You can correspond with him at

The Triumph

             My wife, Janice, and I, with Postulant Patrick Murphy, joined a packed house at the Norwood Theater on June 23.  We’d attended the Dominican Forum featuring Fr. John Vidmar, OP, hosted by our Boston pro-chapter; he’d spoken about his new book on The Crusades and the Inquisition.  We enjoyed a vegetarian dinner including gluten-free pizza, then saw the film, The Triumph.
 (The people of Norwood took pains to build and maintain the theater; it’s used mostly for live performances now.  Across the street on the Norwood Common a swing band was entertaining folks on lawn chairs on a beautiful warm early summer night.)
                There’s a trailer for the film at; it doesn't reveal anything about the subject matter.  The flier we were given last week didn't, either.  Took some Google work to find a film review and learn that it’s a documentary about Medjugorje.
                This was a private showing; reserve tickets in advance, pay at the door.  The seats downstairs were filled; the balcony where we sat was half full.
                The film concerns a 28-year-old named Ben who makes a pilgrimage to Medjugorje.  He serves as Everyman.  Very appealing normal guy, does nice back flips.  His progress becomes the viewer’s.  He encounters one of the visionaries, Maria, young in 1981 when this all began and older now 30 years later.
            The film promotion may have chosen not to speak openly about Medjugorje because the site and the claims and the reactions among church officials have been controversial.
                This is not a sidebar, but is a story illustrating a point:  I spoke with a man who attended the Dominican Forum on the Crusades and the Inquisition.  House arrest of Galileo came up, which led this man to speak about religion and science.  The man once believed in the theory of evolution, he said, but not anymore.  Geological rock striations don’t have to mean the earth is billions of years old.  The timeline in reality is what the Bible says it is, he thinks.  [I didn’t respond that his argument means that Anglican Primate James Ussher may have been right in 1650, calculating backwards through Biblical genealogies to conclude that the earth was created at 9:00 AM on October 22 in 4,004 BC.]
                My answer was, I am disinterested (not uninterested).  Scientists aim a telescope and conclude that the universe was created 12 or more billion years ago.  Fine by me.  100 years from now there will be a different interpretation.  Science never proves anything; it only demonstrates.  This is fundamental, and every scientist knows it, and ordinary folks have to keep it in mind.  How God created, whether in six literal days or in six eons, does not matter.  Scripture is the revealed word of God given for our good.  Its aim is to bridge the gap between infinite God and finite us.  Speculation about the interplay between science and faith is a distraction.

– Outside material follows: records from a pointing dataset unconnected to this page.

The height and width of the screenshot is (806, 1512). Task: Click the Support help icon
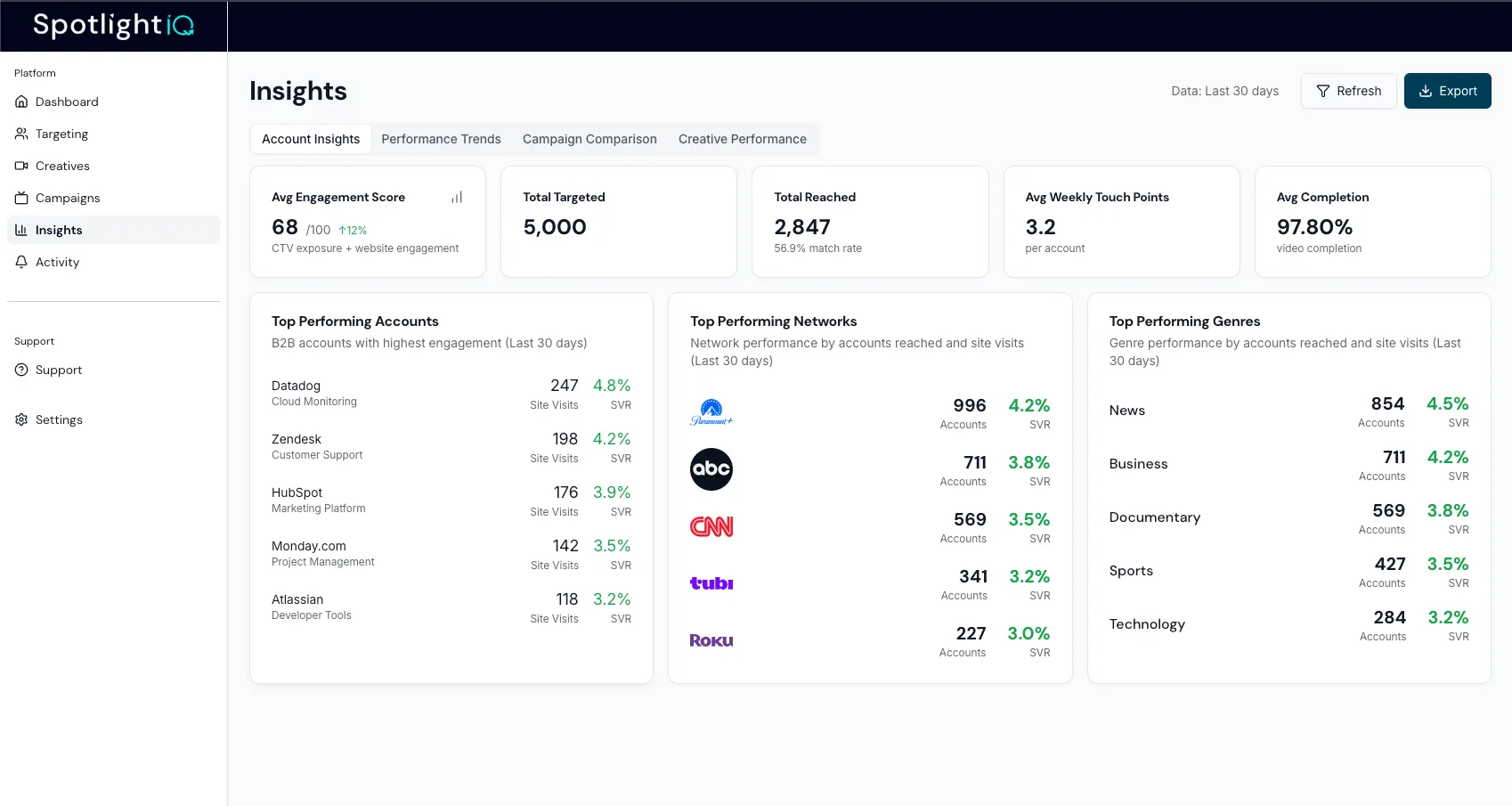(x=21, y=370)
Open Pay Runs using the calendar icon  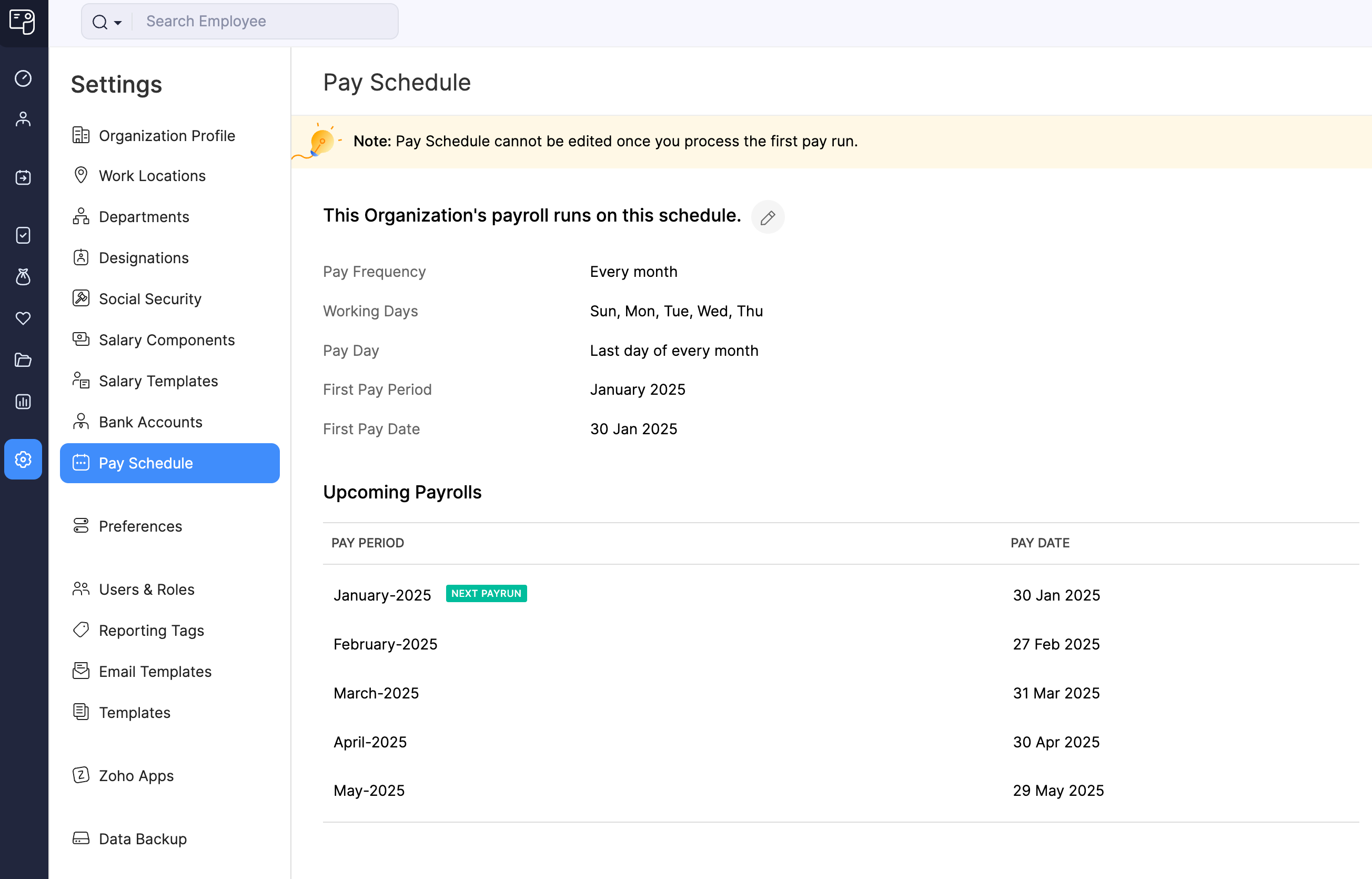click(23, 177)
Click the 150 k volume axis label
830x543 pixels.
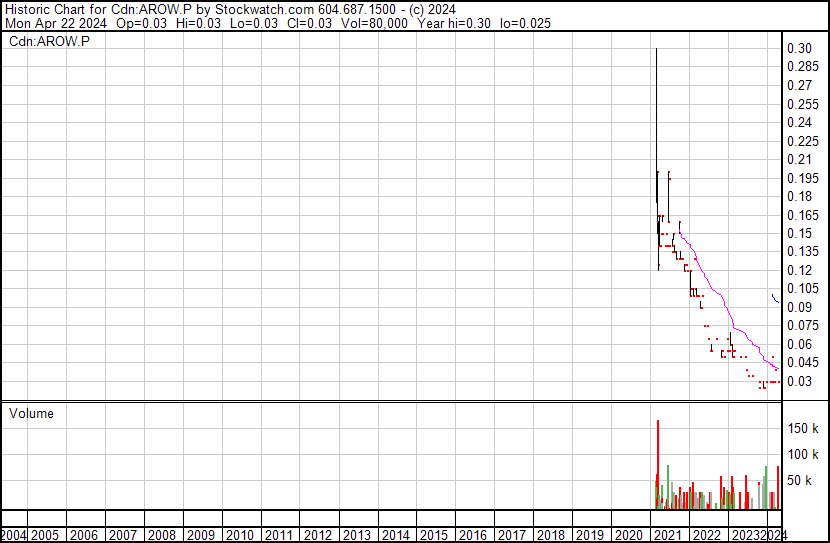[804, 429]
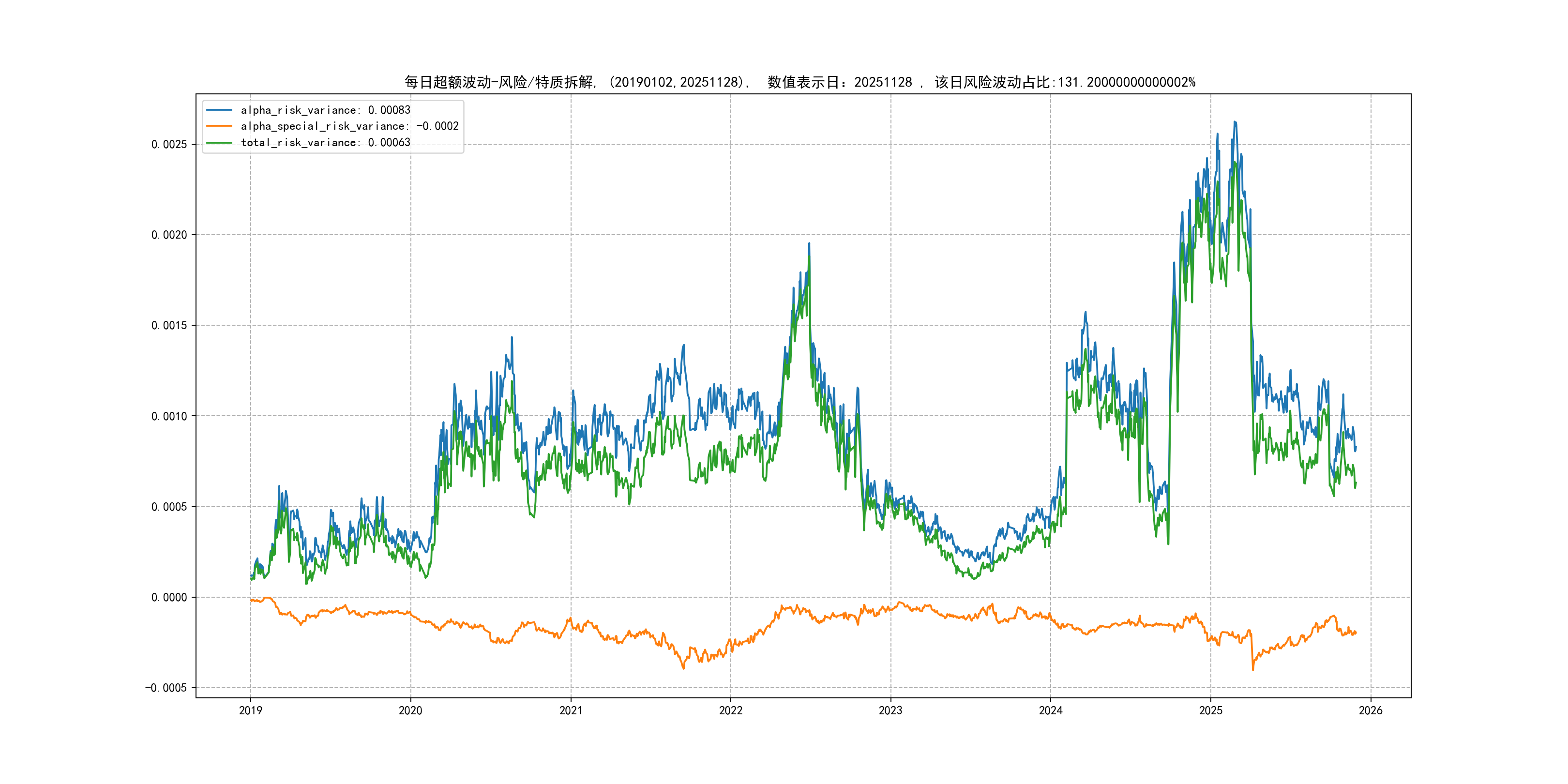Click the 0.0015 y-axis tick label
Image resolution: width=1568 pixels, height=784 pixels.
point(169,326)
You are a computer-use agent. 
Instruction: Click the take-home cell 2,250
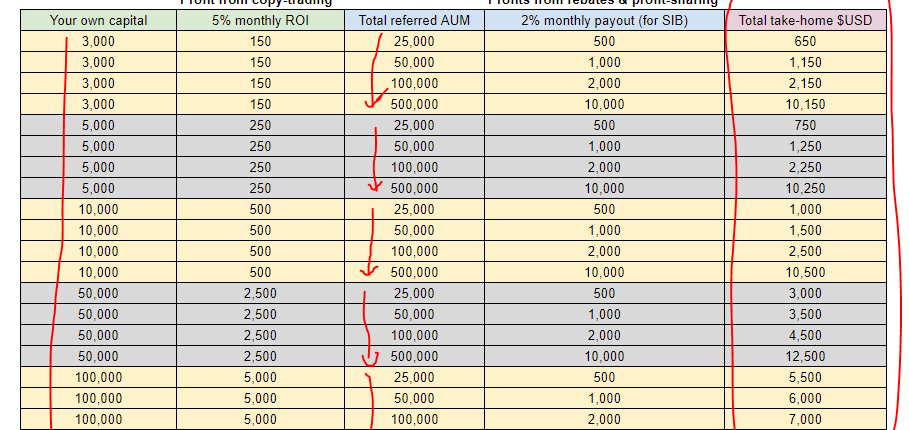pyautogui.click(x=804, y=167)
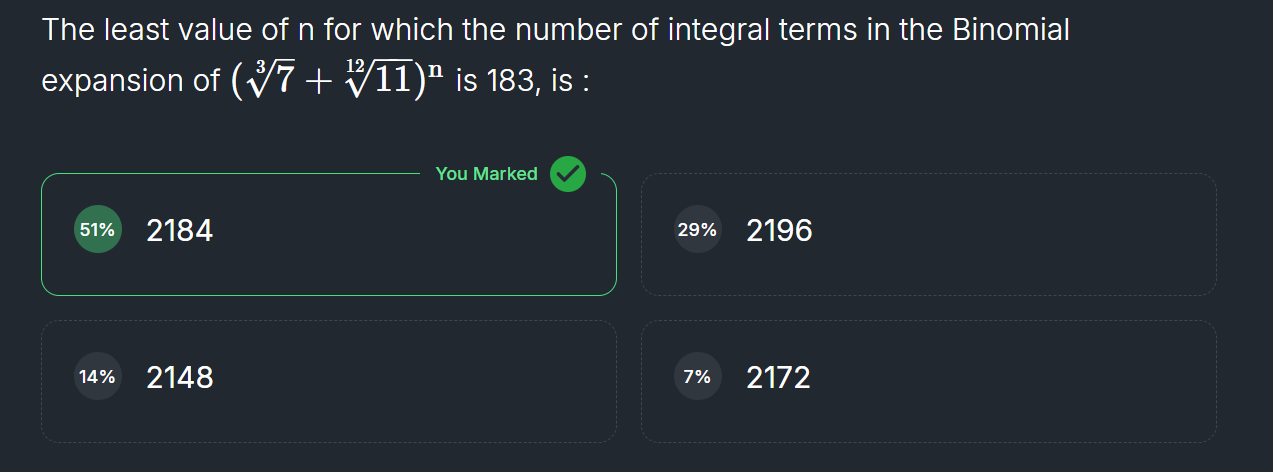Click the number 2148 text

click(179, 378)
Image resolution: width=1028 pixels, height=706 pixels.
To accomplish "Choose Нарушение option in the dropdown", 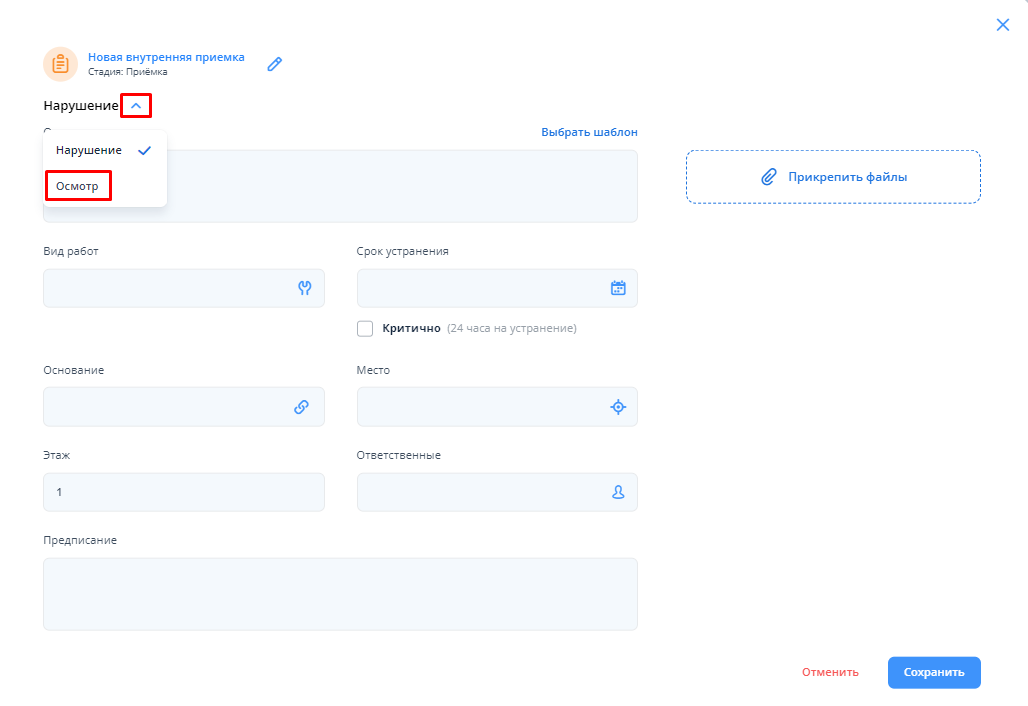I will click(x=90, y=150).
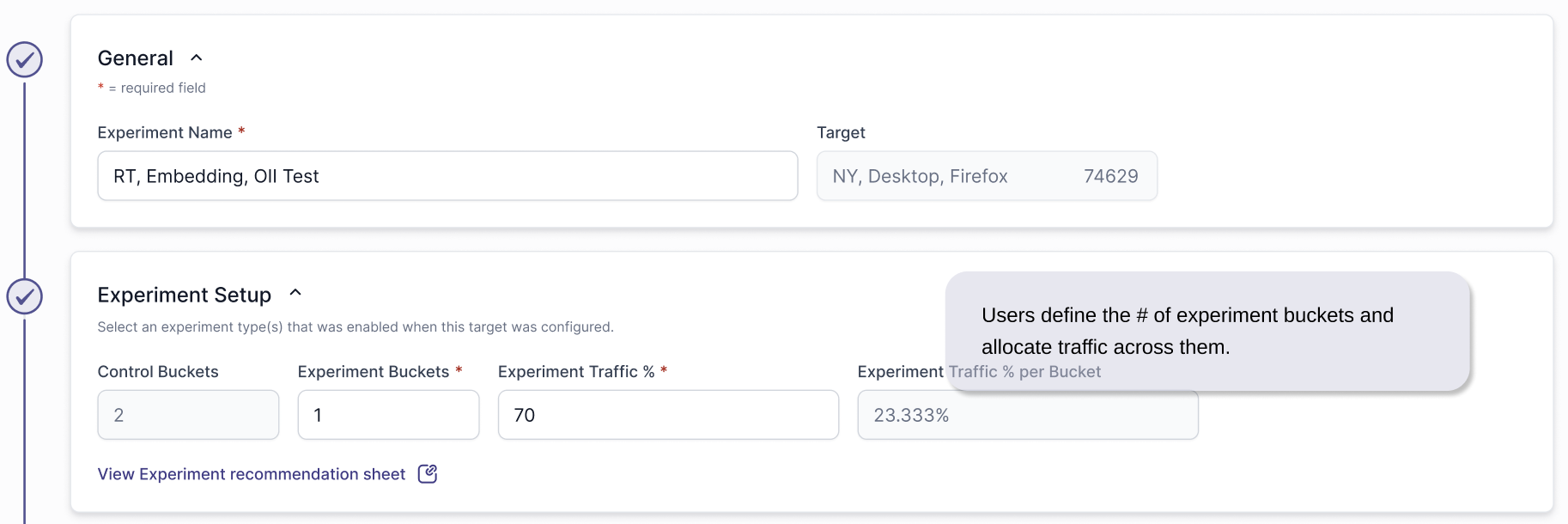
Task: Open the external link icon beside recommendation sheet
Action: [428, 474]
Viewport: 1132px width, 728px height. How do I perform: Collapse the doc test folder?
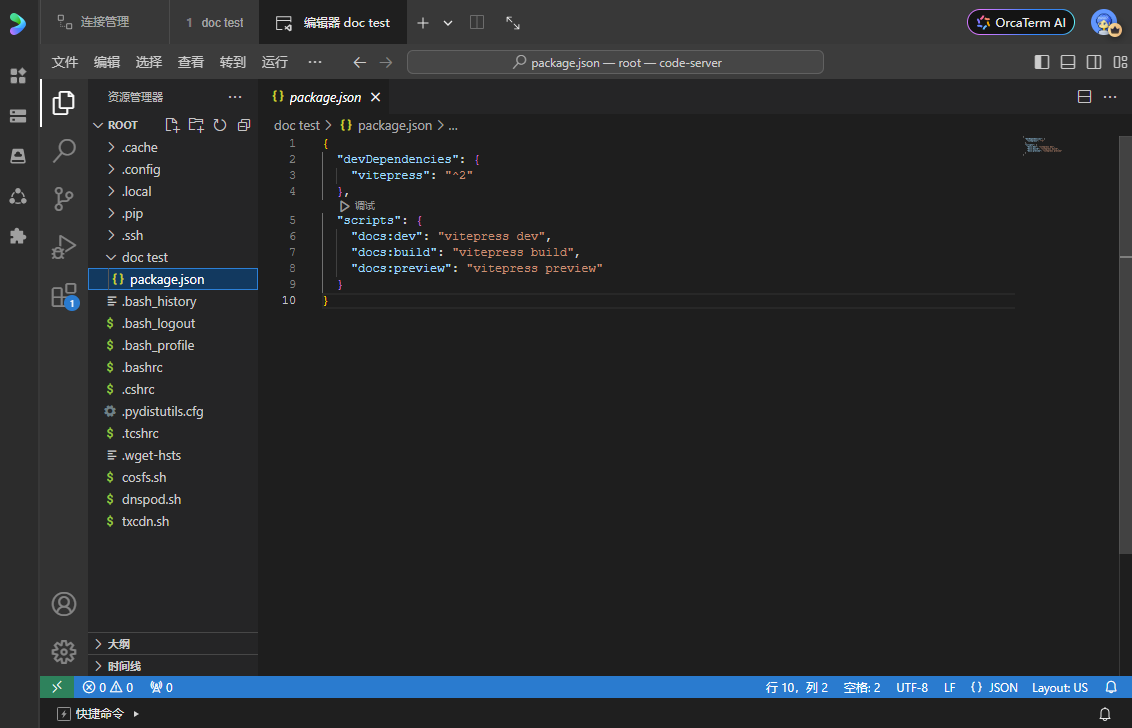[x=144, y=257]
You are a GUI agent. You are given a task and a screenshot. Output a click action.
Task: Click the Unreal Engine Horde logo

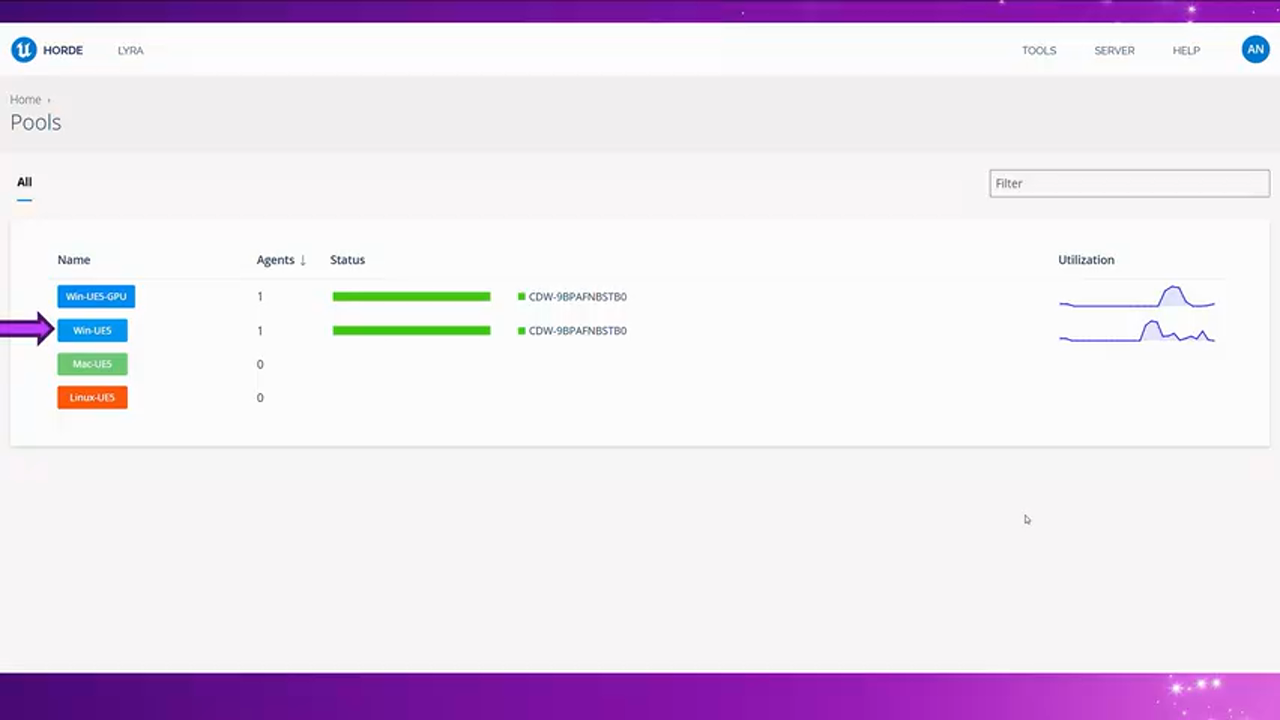[24, 50]
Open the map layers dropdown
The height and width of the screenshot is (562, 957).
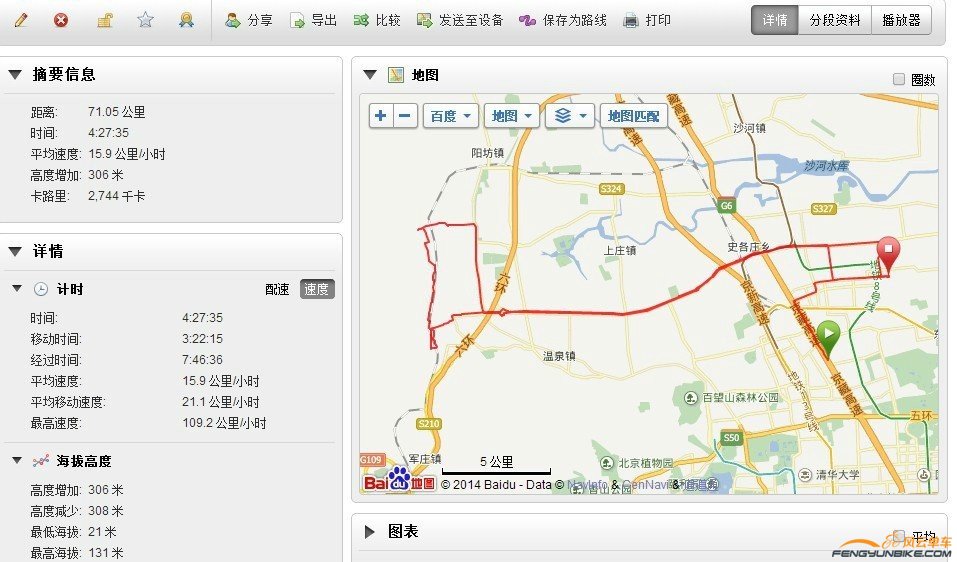[571, 116]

                The point for Medjugorje is that the controversies are a distraction.  Something miraculous has happened or it has not.  Since reason alone cannot answer, we turn to faith.  Is Medjugorje a source of renewal, of deepened faith, of wonders, or not?  Folks from everywhere report that they have been moved to conversion and confession.  The joy on the faces of the one visionary in particular and of others in the crowd is perfectly plain.
                Has one of the visionaries chosen to pursue wealth and fame in later years?  Maybe so; I see no evidence of it in the visionary Maria, who waits tables, speaks humbly and simply and joyfully.  I hear no errors in faith or morals in what visionaries tell us that the Blessed Mother tells them.
                There’s no point getting legalistic about all this.  You go round and round forever.  I believe the appearances are not false claims.  Janice and Patrick and I saw the fruits in the film.  I could see in the faces of others in the audience after the film – folks of all ages, particularly those Ben’s age – that many were moved.  I believe there will be many confessions next weekend, of folks who saw this film.
                No doubt the film will be released on DVD; we will buy it.